> I was paying $10/month for workplace and a couple days ago they froze my account because I was accessing it via IMAP.
I used to pay for Workspace and left because a good chunk of features across all Google products simply didn't work with Workspace accounts, or were held back for a year or more after free Google accounts got them. It's a mess. Then they kept increasing the price for good measure, and there's no off-ramp, if you stop paying then the account is left in a zombie state with even less functionality than a free one until you start paying again.
Do yourself a favour and use Fastmail or Proton or anything else for your vanity domain instead.
I have this annoying problem. When not plugged into my car I can say
"Hey google remind me to call in sick tomorrow"
and it will put an entry into the calendar for me.
But if it is plugged into my car the same request will elicit an
"I'm sorry please talk to your system administrator to get this feature enabled"
This has gone on for years with google assistant and workspace accounts. There is always some random interlock in some byzantine permissions table that get's triggered at the most inconvenient moment and you can't do what yesterday you could do.
This is a super annoying quirk, lots of things don't work well if you're using workspace as a normal gmail account, and they don't quite warn you up front.
It's pretty much my #1 example of Google's propensity for shipping its org chart.
Workspace accounts come with their own compliance requirements and edge cases that products need to handle, but rather than do that and provide a consistent user experience most product teams don't answer to the relevant PAs and so don't care, and Workspace accounts are a small enough minority of users that nobody has to care.
I've often railed against a particular way of doing product that's really common in our industry, but I suppose it's been a while so I'll do it again:
We have a real problem with metrics-driven product development, where we exclusively care about the 95% use case and actively disdain the 5% use cases.

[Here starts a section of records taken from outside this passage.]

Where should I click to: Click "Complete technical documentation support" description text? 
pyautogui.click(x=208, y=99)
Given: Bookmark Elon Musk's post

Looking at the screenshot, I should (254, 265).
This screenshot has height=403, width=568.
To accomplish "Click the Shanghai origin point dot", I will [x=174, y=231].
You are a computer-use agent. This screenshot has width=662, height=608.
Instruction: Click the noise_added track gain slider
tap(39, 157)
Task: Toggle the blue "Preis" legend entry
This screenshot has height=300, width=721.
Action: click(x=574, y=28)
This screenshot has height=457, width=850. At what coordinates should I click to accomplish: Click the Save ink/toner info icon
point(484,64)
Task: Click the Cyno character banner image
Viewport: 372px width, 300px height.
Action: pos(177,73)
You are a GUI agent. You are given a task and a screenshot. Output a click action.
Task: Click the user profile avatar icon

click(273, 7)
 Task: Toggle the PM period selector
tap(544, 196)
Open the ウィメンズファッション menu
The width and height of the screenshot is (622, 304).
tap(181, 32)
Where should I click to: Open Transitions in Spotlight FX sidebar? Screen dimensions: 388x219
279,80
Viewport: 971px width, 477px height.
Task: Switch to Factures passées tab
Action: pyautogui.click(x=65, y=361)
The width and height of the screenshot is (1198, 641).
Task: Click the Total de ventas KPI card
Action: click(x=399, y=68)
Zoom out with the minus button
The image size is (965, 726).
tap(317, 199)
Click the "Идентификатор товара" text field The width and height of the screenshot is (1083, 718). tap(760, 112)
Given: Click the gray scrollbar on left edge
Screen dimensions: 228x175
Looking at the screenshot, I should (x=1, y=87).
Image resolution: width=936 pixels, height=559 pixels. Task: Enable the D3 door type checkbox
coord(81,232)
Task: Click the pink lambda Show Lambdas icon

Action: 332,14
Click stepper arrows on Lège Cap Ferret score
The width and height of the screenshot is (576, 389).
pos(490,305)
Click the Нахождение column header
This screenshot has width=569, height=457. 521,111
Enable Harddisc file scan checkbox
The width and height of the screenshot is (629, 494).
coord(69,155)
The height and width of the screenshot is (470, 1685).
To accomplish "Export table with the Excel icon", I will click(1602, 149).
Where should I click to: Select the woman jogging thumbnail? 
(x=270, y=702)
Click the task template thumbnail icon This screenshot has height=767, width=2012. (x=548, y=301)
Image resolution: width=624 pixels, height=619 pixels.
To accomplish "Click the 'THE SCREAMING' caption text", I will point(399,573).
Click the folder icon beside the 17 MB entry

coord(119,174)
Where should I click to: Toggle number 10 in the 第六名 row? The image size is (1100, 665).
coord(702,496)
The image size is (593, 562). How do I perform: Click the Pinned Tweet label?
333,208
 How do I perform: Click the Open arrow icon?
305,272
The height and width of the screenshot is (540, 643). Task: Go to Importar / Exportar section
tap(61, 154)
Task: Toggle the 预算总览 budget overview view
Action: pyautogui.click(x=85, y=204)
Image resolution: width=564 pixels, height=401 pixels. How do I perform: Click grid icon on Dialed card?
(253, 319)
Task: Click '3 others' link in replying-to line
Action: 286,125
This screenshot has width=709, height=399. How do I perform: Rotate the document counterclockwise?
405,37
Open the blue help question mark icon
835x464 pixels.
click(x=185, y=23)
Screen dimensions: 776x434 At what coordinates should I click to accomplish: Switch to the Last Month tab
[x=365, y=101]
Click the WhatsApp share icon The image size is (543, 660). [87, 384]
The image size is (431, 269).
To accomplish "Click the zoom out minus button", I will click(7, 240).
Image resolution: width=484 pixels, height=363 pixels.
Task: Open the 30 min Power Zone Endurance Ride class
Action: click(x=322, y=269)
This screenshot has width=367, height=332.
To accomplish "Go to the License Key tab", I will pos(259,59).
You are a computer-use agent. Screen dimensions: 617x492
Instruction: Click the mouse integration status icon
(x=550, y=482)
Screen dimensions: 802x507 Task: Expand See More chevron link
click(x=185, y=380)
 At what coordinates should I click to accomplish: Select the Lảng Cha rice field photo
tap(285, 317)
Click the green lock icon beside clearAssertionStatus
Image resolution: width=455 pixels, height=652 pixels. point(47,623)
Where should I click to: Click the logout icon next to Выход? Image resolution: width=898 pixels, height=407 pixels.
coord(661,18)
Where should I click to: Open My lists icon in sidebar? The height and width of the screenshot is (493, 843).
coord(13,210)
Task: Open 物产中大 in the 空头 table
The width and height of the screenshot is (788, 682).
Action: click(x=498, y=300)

On paper it makes sense - you direct your energies towards the highest-payback activities. But the problem is that every user falls into some 5% use cases, so a product that is purely made up of 95% use cases ends up becoming a patchwork that is frustrating to every user, somehow.
Rather than "product works great for 95% of users" you get "100% of users cut themselves on some corner of the product".
Google converted my mum's Gmail account to a workspace account automatically. Now she can't use her bedroom alarm clock because it's connected to my dad's Gmail account and you can't share access to workspace accounts. It's stupidly maddening.
And yes I realise that an IoT alarm clock is ridiculous, but that's not the point.
It was a proper Gmail account? Or was it an email@domain account that maybe was using her work email address?
I’m asking because I used to work adjacent to this area, and I know of only a few scenarios where an account becomes a workspace account after being a consumer account.
Off topic a bit: Facebook just converted my personal account to a professional account. I have no idea why. Although as I think about it for a moment, it might be related to the fact that I visit/use Facebook less than once a year....
It's a completely avoidable situation too, there's nothing stopping them from offering custom domains as a perk of paid Google One plans for regular Google accounts. Workspace is beyond overkill for individuals, you shouldn't need all that complexity just to attach a custom domain to a personal Gmail account.
I had to admin Google Workspace maybe 9-10 years ago. It was rough but I thought they'd beep refining it. I'm back in a company using GW and I swear to god it's gotten worse. The basic features that simple don't exist are boggling. It is not a serious product and I feel bad for companies that have to use it. I've been here three months and I'm already planning our migration away.
I tried Proton and my test emails couldn’t even get through that I sent myself. Kept going to spam instantly. The big providers have us in a stranglehold here.
I don’t have a domain. It was Proton emails going straight to Gmail spam. I absurdly have even had similar issues on fresh virgin iCloud email accounts going straight to spam in Gmail.
Is it possible to drop workspace, but keep the same account running for your android account? Or still log in with the same account (I guess downgraded to a non-paid account) for sheets etc?
IIRC you can still log into a lapsed Workspace account, but the core "business" products like Gmail, Docs and Meet are completely disabled until you reactivate your subscription. The rest of Google still works to the extent that it ever did under the weird Workspace limitations.
You cannot migrate a Workspace account into a regular Google account, you're stuck with Workspace forever unless you start over on a brand new account.
I honestly believe that last point is the reason people still have their free grand-parented in workspace accounts. Google went to close them down realized they didn't have a graceful way to let people keep their paid for apps and realized the engineering time to create a workspace to consumer migration was worth much more than any costs associated with those accounts.
I used to pay for Workspace and left because a good chunk of features across all Google products simply didn't work with Workspace accounts, or were held back for a year or more after free Google accounts got them. It's a mess. Then they kept increasing the price for good measure, and there's no off-ramp, if you stop paying then the account is left in a zombie state with even less functionality than a free one until you start paying again.
Do yourself a favour and use Fastmail or Proton or anything else for your vanity domain instead.